Grumbling in the Desert

There’s this way that most Evangelicals I know read the stories of the Exodus and the Desert Wanderings. (Other people besides Evangelicals may look at those accounts this way, too, but I wouldn’t like to speak for them. Where did this blog-non-sequitur come from? Well, I’m reading Exodus these mornings, that’s where.) We read about the Israelites being stuck between the Egyptian army and the Red Sea, and we say, “Well duh. Why would God have brought them out of Egypt in the first place if He couldn’t get them out of a bind like that? Didn’t they just see 10 pretty ridiculously incredible plagues? Those silly, whiny, imperceptive Israelites.” Then we find some scenario in our own lives in which we haven’t been (or aren’t being) very good at trusting God and we deplore ourselves, too: “And look! We do the same thing!”

I don’t actually think that’s a bad way to read those stories, because it’s true–the people leaving Egypt weren’t overly perceptive regarding the works of God, and nor are we, most of the time. At least, I’m not.

Yesterday morning I was reading that story and saw it from a slightly different slant. The Israelites are camped on the shores of the Red Sea. The Egyptians are having second thoughts about letting all their slave labour just walk out of the country and so the army has hustled after them. The Israelites, becoming aware of the encroaching Egyptians, are freaking out a bit, and they start reminiscing about the good ol’ days as slaves. From an outsider’s perspective, it seems a little bizarre, but there they are, fearing that they have only been brought out into the desert for God to exterminate them all. Wouldn’t it have been better to die a slave and be buried in Egypt? (Later, since they get stuck wandering around for forty years, they riff off this theme and start lamenting the absence of leeks and things in their Egyptian diet. This complaint is kind of all-purpose; no matter what they’re facing, there’s some reason staying enslaved in Egypt would have been better.)

Immediately after they say this, Moses says, “Stop being so fearful! Remain steady, and you will see how Adonai is going to save you. He will do it today–today you have seen the Egyptians, but you will never see them again! Adonai will do battle for you. Just calm yourselves down!” (Ex 14.13-14, CJB).
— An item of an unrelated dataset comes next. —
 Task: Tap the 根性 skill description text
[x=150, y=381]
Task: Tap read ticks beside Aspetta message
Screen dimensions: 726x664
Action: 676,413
I never thought about it this way until yesterday, but in light of the fact that the Israelites had just been missing Egypt, I wonder if there weren’t one or two of them who felt a little pang when they were told they would never see the Egyptians again. I started wondering if this inspirational speech might not have been such a comfort to the people as it was supposed to be, because they didn’t really know or trust God yet. In spite of the fact that God had spared them most of the plagues, He must have seemed a harsh and frightening God. In contrast, the overlordship with which they were familiar was that of the Egyptians. They were clearly afraid of it, and it was harsh, but it was not all-powerful. You have to think that this group of people had been praying for deliverance for so many generations they didn’t even know what it would look like. Certainly they would not have known any other life than Egypt’s.

In further thinking about this, I decided that human beings, in a classically codependent way, “love” what enslaves us. After God destroyed that Egyptian army before their eyes, I suspect they were both relieved and terrified–God had annihilated the framework of their lives.

This in no way justifies forty years of doubt and whining (either in them or in me), but it does make it make a little more sense to me, I guess. It helps me also to see how small-thoughted and petty I am when God calls me to a new facet of trust. It also makes friends’ resistance to the “Good News” seem easier to understand. We’re all slaves to something, and it’s much simpler to perceive someone else’s slavedriver than the one that afflicts our own selves. I have friends whom I love and for whom I have been praying for years. I think I can see pretty clearly what the issues are that are holding them back from trusting Jesus, even though I have also seen Him working in their lives. I feel like they must see those issues clearly, too, and that they’re just being stubborn. “Well duh . . . ” But when any of our pet sins are challenged, we think we love those “gods of Egypt” and only see God as the harsh Destroyer, when really, He is the giver of true Life. Sometimes it takes something as drastic as His destroying the power of the captors in our lives, so that we never see them again. I’m not always sure I want to see the last of them. But little by little I’m learning that, sometimes-drastic measures notwithstanding, God is the one who is really powerful and who gives my life a framework and a purpose and, what cannot be said for any of the other gods, loves me. And my friends, too. I hope we learn to see and trust and know Him together.